Dataset.
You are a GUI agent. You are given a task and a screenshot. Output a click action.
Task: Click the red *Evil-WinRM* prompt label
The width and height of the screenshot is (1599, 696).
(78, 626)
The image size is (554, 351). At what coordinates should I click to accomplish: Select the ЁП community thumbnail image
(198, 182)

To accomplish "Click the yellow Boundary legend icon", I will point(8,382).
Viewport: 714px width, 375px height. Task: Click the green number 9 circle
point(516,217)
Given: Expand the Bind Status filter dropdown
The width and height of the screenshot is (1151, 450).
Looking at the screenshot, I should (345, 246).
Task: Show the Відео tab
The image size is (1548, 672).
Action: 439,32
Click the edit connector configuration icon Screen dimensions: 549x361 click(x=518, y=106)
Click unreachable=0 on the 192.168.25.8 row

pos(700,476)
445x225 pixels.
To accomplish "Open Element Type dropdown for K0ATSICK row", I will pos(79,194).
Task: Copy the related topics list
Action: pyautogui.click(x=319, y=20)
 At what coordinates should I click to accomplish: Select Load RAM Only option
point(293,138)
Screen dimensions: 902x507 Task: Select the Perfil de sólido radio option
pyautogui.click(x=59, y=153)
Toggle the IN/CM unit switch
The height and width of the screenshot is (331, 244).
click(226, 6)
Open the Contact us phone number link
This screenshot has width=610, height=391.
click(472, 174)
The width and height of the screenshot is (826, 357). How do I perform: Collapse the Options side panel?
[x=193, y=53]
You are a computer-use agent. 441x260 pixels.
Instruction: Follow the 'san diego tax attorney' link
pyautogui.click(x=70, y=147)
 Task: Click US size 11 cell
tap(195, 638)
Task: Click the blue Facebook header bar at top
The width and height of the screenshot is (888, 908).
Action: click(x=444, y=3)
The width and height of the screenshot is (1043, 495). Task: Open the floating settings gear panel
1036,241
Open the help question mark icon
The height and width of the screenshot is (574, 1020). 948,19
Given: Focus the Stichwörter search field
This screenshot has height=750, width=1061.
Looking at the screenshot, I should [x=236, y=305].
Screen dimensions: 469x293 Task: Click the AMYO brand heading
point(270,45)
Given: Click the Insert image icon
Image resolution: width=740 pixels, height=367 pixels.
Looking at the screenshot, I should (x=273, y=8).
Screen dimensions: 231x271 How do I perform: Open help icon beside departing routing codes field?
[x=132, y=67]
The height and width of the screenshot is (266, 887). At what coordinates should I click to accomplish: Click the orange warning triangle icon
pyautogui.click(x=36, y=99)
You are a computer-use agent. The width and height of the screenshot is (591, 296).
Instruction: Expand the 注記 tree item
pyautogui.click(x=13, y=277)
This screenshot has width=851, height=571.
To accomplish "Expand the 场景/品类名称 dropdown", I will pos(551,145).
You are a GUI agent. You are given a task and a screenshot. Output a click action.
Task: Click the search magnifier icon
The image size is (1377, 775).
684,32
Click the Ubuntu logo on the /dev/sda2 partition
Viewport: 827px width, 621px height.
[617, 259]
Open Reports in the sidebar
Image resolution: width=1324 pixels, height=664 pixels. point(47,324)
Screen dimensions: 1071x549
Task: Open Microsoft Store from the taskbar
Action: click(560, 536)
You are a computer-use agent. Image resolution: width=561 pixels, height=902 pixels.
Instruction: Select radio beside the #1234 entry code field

What is being asked. With "search" as the string to look for, count the matching lines in the entries above and report only the number.

Task response. 2